▶ _TASK INSTRUCTIONS_
Across all the records, filter for lines with the word "Open" and copy them.

▶ _DATASET RECORDS_
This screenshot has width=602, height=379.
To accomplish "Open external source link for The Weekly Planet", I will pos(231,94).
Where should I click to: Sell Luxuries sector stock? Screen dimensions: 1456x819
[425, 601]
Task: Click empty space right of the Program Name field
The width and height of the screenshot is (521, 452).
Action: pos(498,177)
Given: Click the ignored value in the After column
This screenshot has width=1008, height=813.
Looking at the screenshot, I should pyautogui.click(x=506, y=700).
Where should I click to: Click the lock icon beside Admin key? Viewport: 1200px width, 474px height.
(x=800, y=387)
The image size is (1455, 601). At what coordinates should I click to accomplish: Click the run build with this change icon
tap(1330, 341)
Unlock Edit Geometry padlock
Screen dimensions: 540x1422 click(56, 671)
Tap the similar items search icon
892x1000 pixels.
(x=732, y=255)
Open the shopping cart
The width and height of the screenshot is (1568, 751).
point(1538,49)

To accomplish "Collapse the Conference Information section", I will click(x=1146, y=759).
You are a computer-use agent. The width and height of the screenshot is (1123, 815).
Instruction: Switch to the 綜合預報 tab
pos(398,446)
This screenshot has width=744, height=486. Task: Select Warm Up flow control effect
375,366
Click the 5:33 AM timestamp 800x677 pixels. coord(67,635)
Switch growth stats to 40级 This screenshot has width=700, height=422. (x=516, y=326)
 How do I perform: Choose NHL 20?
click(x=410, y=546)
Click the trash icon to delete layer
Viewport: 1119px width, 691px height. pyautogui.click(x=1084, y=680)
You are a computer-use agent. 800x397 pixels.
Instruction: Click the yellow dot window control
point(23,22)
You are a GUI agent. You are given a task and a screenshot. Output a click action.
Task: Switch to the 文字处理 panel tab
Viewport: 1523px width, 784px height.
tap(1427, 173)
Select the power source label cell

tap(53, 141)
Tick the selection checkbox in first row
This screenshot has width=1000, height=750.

▶ _TASK SOLUTION_
To accomplish "Open external source link for The Weekly Planet", I will pos(231,94).
Open the shopping cart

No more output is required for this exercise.